**Task description**: Output the lines from the one containing "For every named" through the one containing "Déposer une annonce", both included, copying each line unchanged.

**Given data**:
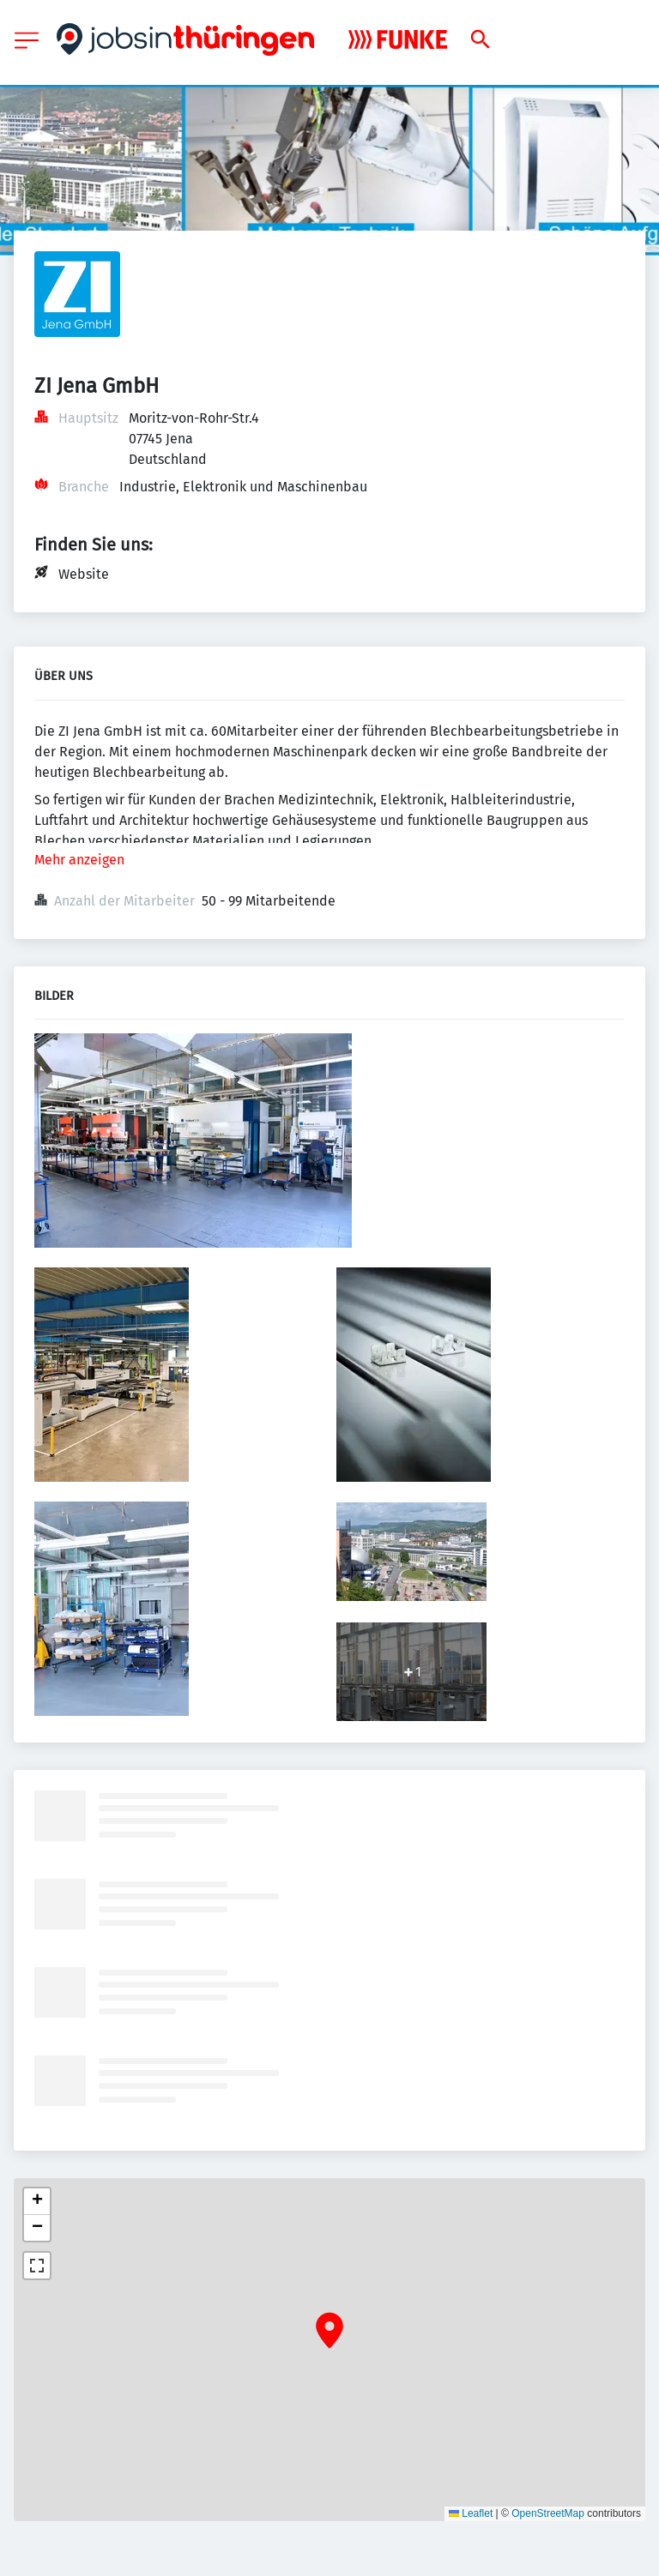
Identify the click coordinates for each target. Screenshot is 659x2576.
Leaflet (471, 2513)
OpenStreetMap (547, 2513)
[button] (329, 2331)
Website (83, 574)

* * *

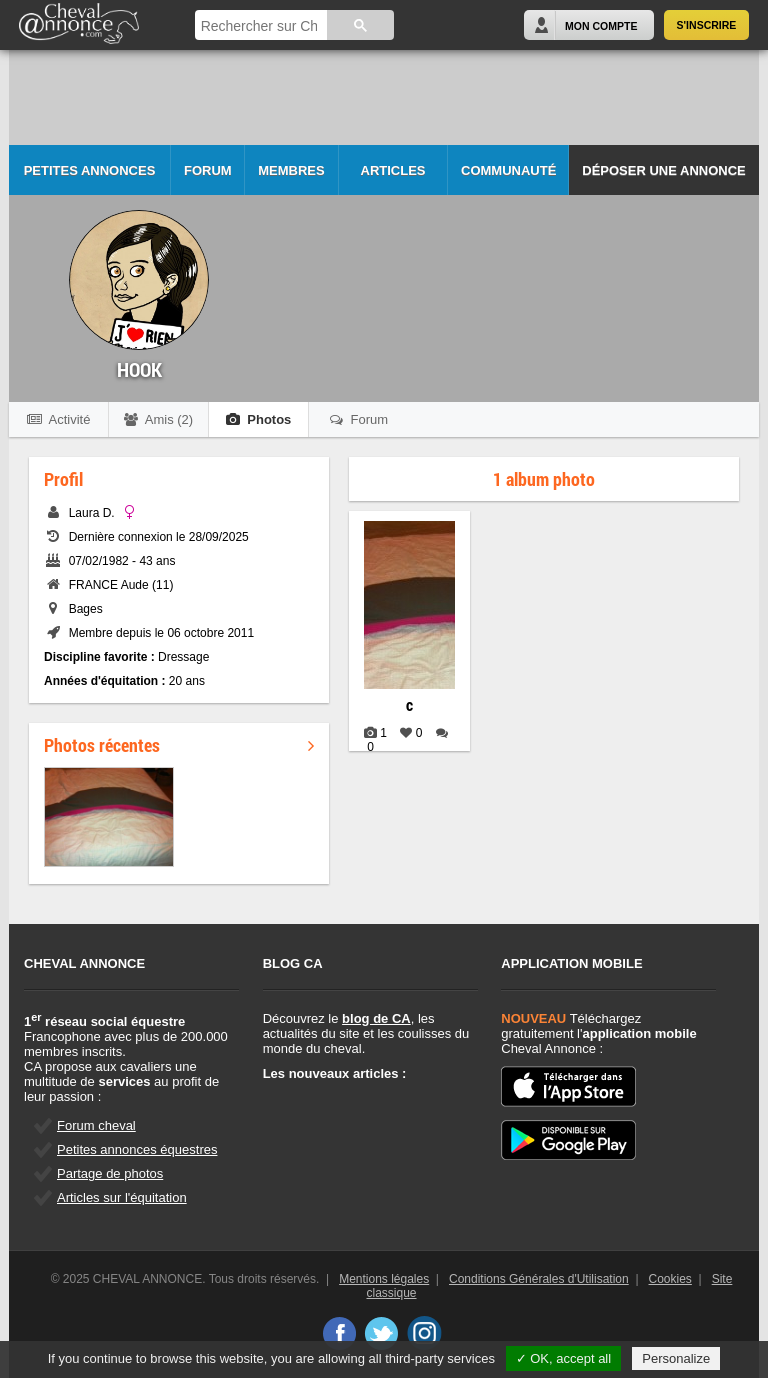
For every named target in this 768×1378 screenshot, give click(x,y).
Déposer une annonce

**Result of the task**:
For every named target in this 768×1378 screenshot, give click(x,y).
Déposer une annonce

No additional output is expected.